En octubre de 2017 una denuncia por acoso sexual contra el poderoso productor cinematográfico Harvey Weinstein abrió una caja de Pandora llena de porquería: Hollywood estaba atravesado totalmente por la misoginia, el abuso sexual e incluso la violación. Eso dio un empuje descomunal al movimiento Me Too (“Yo también”), a partir del cual cientos de actrices, directoras y trabajadoras de la industria se agruparon y denunciaron los montones de penurias que las mujeres sufren, no solo en su medio sino en el país entero. El movimiento se propagó a otros sectores de la sociedad estadounidense (ciencias, música, política, etc.) e incluso a mujeres de todo tipo de estratos sociales, para convertirse en un fenómeno de alcance mundial, replicado de distintas formas en muchos países.

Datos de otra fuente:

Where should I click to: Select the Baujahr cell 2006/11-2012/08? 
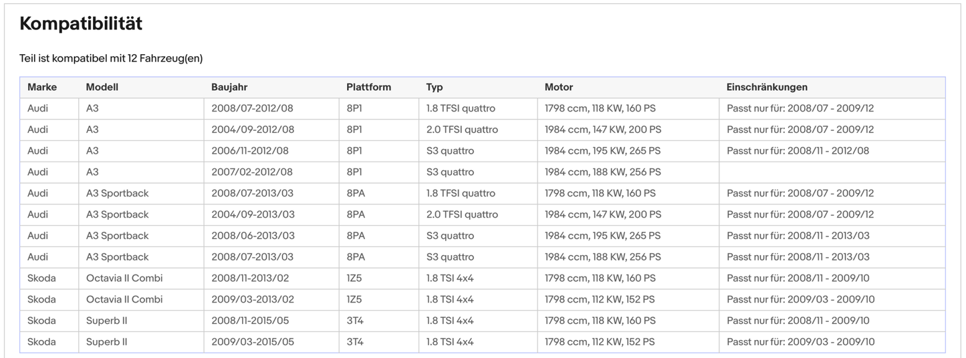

La rebelión del Me Too golpeó también a la academia y la obligó a dar un poco más de espacio a las mujeres en los Oscars, sin embargo el mismo sigue siendo limitado.

Conclusiones

Dentro de Hollywood tanto el Black Lives Matter como el Me Too han sido importantes en los avances de conquistas históricas. Pero tienen un límite: más allá de los cambios dentro del sistema, ninguno ha avanzado en denunciar al capitalismo como el perpetuador de la opresión, el racismo y la misoginia. Por ejemplo, nada se ha planteado sobre modificar el sistema monopólico de las majors o grandes estudios en beneficio del cine independiente, que suele alejarse de los “films-tanques” pochocleros y que vive sojuzgado por los primeros, teniendo que pelear por cada espacio, cada sala, cada streaming. Esta problemática no hizo más que aumentar en este primer año transcurrido de pandemia.

Por parte de actores, directores, guionistas (no olvidemos la gran huelga que estos llevaron adelante en 2007-2008 y que tuvo como resultado la victoria de la misma) y diversos trabajadores de la industria de Hollywood es necesario un salto de calidad político en el que se denuncie al lucro capitalista como enemigo no solamente de los derechos de afroamericanos, latinos, mujeres, etc.; sino como enemigo de la vida, porque es el mismo que ha producido millones de muertes con el COVID 19, mientras una guerra infame de distintas potencias mundiales por las vacunas se desarrolla en vez de brindar soluciones a la catástrofe.

Para cambiar los cimientos de cómo crear, producir, mostrar y distribuir libremente películas; para que impere verdaderamente la diversidad; sin duda, para eso también es necesario el socialismo.